El ombligo del mundo andino

El ombligo del mundo andino

Son casi nueve mil kilómetros cuadrados y no más de 30 islas que descansan en pleno altiplano boliviano. Dueño de innumerables leyendas, ellas hablan sobre ciudades enteras con suficiente oro y de plata que duermen bajo el agua y de sirenas de canto dulce y mortal. Lo cierto es que hoy, sobre la costa del segundo espejo más grande del continente, es posible hallar una mezcla de pasado, presente y futuro que nos terminará conectando con la raíz viva de nuestra historia americana.




Miran hacia el poniente, durante una apacible puesta de sol en febrero de algún año próximo a nosotros. Mascan coca, charlan poco y comparten el silencio, mientras el Titicaca, el lago sagrado, las envuelve con un aura especial.


No muy lejos de este instante rescatado en la foto que acompaña el artículo, una turista vive también un mágico momento a orillas del gran espejo: pedalea desde las playas del pueblo costero de Copacabana hasta el fin de la bahía en una bicicleta alquilada, la deja tirada sobre las piedras, se quita la ropa y se tira de cabeza – sin pensarlo demasiado - en las heladas aguas del Titicaca. Al salir, el viento frío y la temperatura del agua, se funden para dar un extraño calor, mientras sentada mira hacia la superficie del lago que parece fundirse en un mismo espacio con la bóveda celeste y piensa que la imagen se asemeja a una especie de gran vientre materno.


Estamos a más de 3800 metros de altura sobre el nivel del mar, en pleno altiplano boliviano, muy cerca del límite con el Perú y muy próximos también de la Isla del Titicaca o Isla del Sol, el mítico macizo de roca que no sólo dio origen a la dinastía de los Incas, sino que sirvió de refugio al Sol y a la Luna cuando en los oscuros tiempos de Chamacpacha, las tinieblas tomaron forma de diluvio y amenazaron con ahogar a los dos astros mitológicos.


Esas aguas azul turquesa, que ofrecen colores más intensos durante los meses invernales, fue el sitio de dónde emergió Viracocha, “Espuma del Lago”, “El que no tiene principio ni fin”, en síntesis, el gran dios acuático que nació bendecido por las frías aguas del “Puma de Piedra”.
Según los Incas, Viracocha vivía en el paraíso y desde allí sostenía al mundo, delegando a dioses menores funciones del universo y la humanidad.
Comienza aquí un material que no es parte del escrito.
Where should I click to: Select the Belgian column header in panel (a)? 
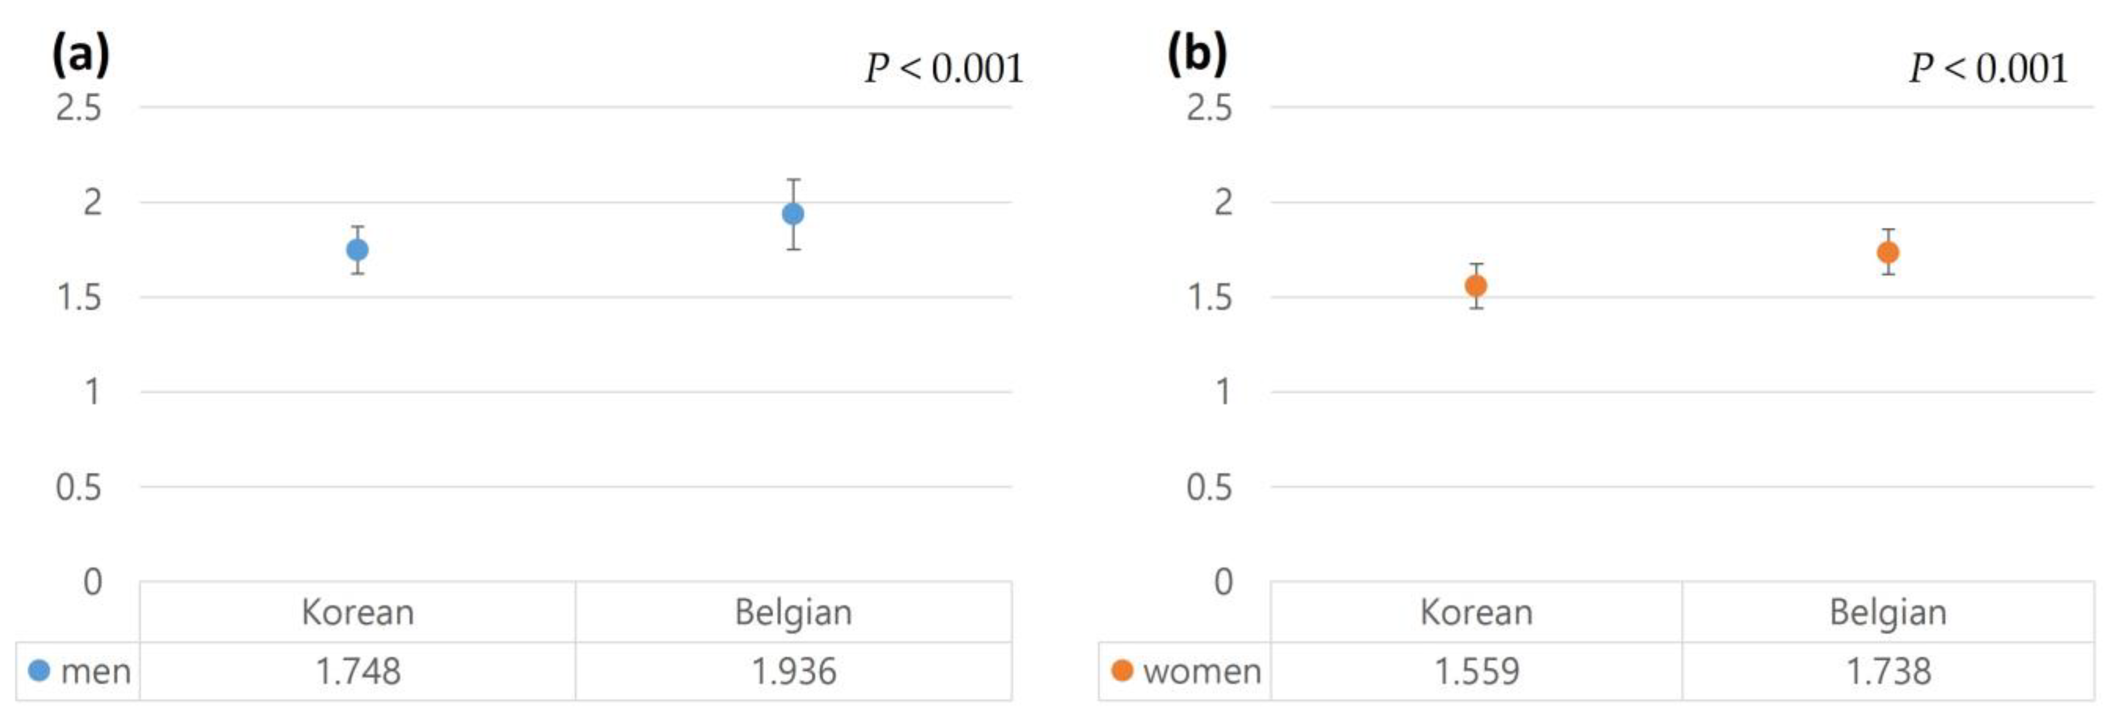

Era el gran "donante del arte", el creador del cielo, la tierra y las gentes que sobre ella habitaban. Para ello, había esculpido gigantescas figuras de piedra a las que posteriormente dio vida.


Con el tiempo los gigantes se rebelaron, negándose a trabajar. Entonces Viracocha los destruyó, a unos petrificándolos de nuevo, a otros ahogándolos en un horroroso diluvio. Sin embargo, salvó a dos de ellos y con su ayuda creó una nueva raza. Como el mundo estaba aun a oscuras y esto era malo, volvió al lago Titicaca y de allí saco al Sol y a la Luna. Por eso desde aquel momento, el mundo tiene luz durante el día gracias al Sol y durante algunas noches gracias a la Luna.


La leyenda va aún más lejos: Viracocha un buen día ordenó al Sol que enviara a sus hijos no sólo para que iluminaran a los ciegos el camino, sino para unir a la gente dispersa en la inmensidad de las mesetas de altura y fundar así un imperio. Los hijos del sol llegaron entonces a orillas del Titicaca. Eran Manco Cápac y Mama Ocllo, que permanecieron un tiempo en el extremo norte del mítico peñasco. Traían un bastón y una orden: en el lugar donde lo hundieran al primer golpe, fundarían el nuevo reino.


Desde el trono actuarían como su padre, que da la luz, la claridad y el calor, derrama la lluvia y el rocío, empuja las cosechas, multiplica las manadas y no deja pasar día sin visitar al mundo. Emprendieron entonces un largo viaje. “Por todas partes intentaron clavar el bastón de oro. La tierra los rebotaba y ellos seguían buscando. Escalaron cumbres y atravesaron correntadas y mesetas”, relata Eduardo Galeano en sus “Memorias del Fuego”.


“Todo lo que sus pies tocaban, se iba transformando: hacían fecundas las tierras áridas, secaban los pantanos y devolvían a los ríos sus cauces. Al alba, escoltaban las ocas, y los cóndores al atardecer. Por fin, junto al monte Wanakauri, los hijos del sol hundieron el bastón. Cuando la tierra lo tragó, un arco iris se alzó en el cielo”. Después convocaron a la gente de las mesetas de la puna. Ellos no lo sabían, pero siguieron a los hijos del sol a la todavía no nacida ciudad de Cuzco.